Advancing Sexual and Reproductive Health and Rights
 
International Family Planning Perspectives
Volume 34, Number 3, September 2008
DIGEST

Lifetime Abortion Rate In Iran Is Estimated to Be One Per Four Women

In Iran, where abortion is severely restricted by law, married women aged 15–49 have an estimated 73,000 abortions per year, according to a recent analysis of nationally representative data.1 This translates to 0.26 lifetime abortions per woman. However, the abortion rate varies widely among Iran's provinces, depending largely on regional levels of religiosity and modern contraceptive use.

The data used to estimate abortion rates and levels come mainly from a subsample of 87,248 married women aged 15–49 who completed the 2000 Iran Demographic and Health Survey. The women provided information on social and demographic characteristics (including fertility), as well as on factors affecting their reproductive health. Because abortions are difficult to obtain in Iran and are often performed illegally, accurate data on the procedure's incidence were unavailable; thus, the researchers used the so-called residual method to estimate the abortion rate. In this approach, the abortion rate is calculated from a formula that incorporates women's theoretical maximum fertility rate (15.3 children per woman), the total fertility rate for Iran (2.0 children per woman), contraceptive use, postpartum infecundability, and seasonal and absolute spousal separation (due primarily to work-related migration). This rate was then applied to 1996 census data to generate an estimate of the incidence of abortion.

To examine the relationship between abortion and religiosity, the researchers merged data on the estimated abortion rates for Iran's provinces with information from the 1999– 2000 World Values Survey, a 60-country survey of religious attitudes and behavior. The Iranian sample consisted of 2,532 men and women aged 15 or older and represented 26 of the country's 28 provinces. Data on the importance of religion in respondents' lives and the frequency with which respondents attended religious services were used to construct a religiosity scale that ranged from –3 (weak religiosity) to 2 (strong religiosity).

The researchers estimated that among the measured factors that limit fertility, contraceptive use had the greatest effect in Iran, far outweighing the impact of postpartum infecundability and spousal separation. Abortion accounted for 4% of fertility inhibition. Extrapolating from the data, the researchers estimated the total abortion rate to be 0.26 lifetime abortions per woman, which corresponds to a national annual abortion rate of 7.5 per 1,000 married women aged 15–49. Overall, Iranian women have an estimated 73,000 abortions per year. The national rate, the researchers point out, obscures large regional differences: The estimated rate was essentially zero in 10 provinces, while it was more than 40 per 1,000 in Hormozgan (40.6) and Sistan-Baluchestan (46.3). In the remaining 16 provinces, estimated abortion rates ranged between 0.8 and 22.8.

A bivariate analysis of data from the 18 Iranian provinces with estimated abortion rates higher than zero revealed an inverse relationship between rates of abortion and contraceptive use, underscoring contraception's role in preventing the need for abortion.
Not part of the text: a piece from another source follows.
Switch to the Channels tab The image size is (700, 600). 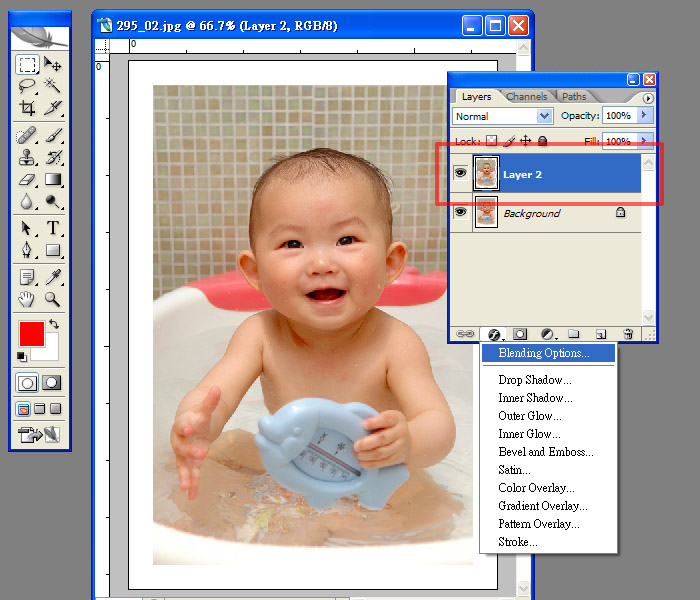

In an analysis that included all 28 provinces, the association between religiosity and abortion was generally negative: Highly religious provinces tended to have lower abortion rates than did areas that scored lower on the religiosity scale. Nonetheless, provinces with similar abortion rates often varied widely in religiosity. For instance, among provinces with an abortion rate of zero, religiosity scores ranged from around –1 (in Ardebil, which had the fourth lowest religiosity score) to 2 (in Semnan, the province with the highest score). In most cases, provinces that had low levels of both abortion and religiosity, such as Ardebil, had relatively high rates of modern contraceptive use.
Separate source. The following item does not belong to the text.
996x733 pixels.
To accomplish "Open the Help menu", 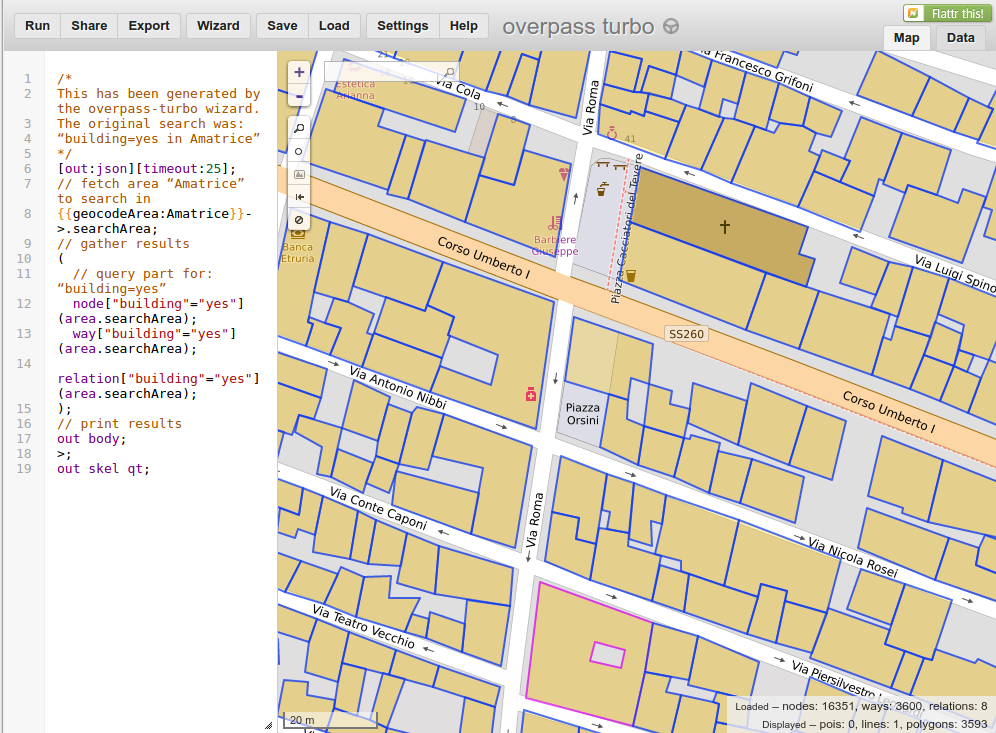I will (x=464, y=26).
In a multivariate analysis, the investigators found that together, contraceptive use and level of religiosity accounted for 87% of the variance in abortion rates among provinces. The analysis also confirmed that contraceptive use is negatively associated with abortion, even when the influence of religiosity is taken into account. Overall, the effect of contraceptive use on abortion rates was 51% greater than that of religiosity.

The researchers point out that the level of abortion in Iran, while relatively low—less than half that of neighboring Turkey—is nonetheless cause for concern, as "most [abortions] are performed in unsafe and hazardous circumstances because legal restrictions on the practice of abortion, although partially relaxed in recent years, remain strict." Given the strong negative association between contraceptive use and abortion rates, the authors advocate greater promotion of modern contraceptive use through Iran's family planning policies and programs. Their recommendations include increasing the availability of modern contraceptives in areas with high abortion rates, expanding contraceptive education efforts to reach couples, and increasing information about and access to emergency contraception.—H. Ball

REFERENCE

1. Erfani A and McQuillan K, Rates of induced abortion in Iran: the roles of contraceptive use and religiosity, Studies in Family Planning, 2008, 39(2): 111–122.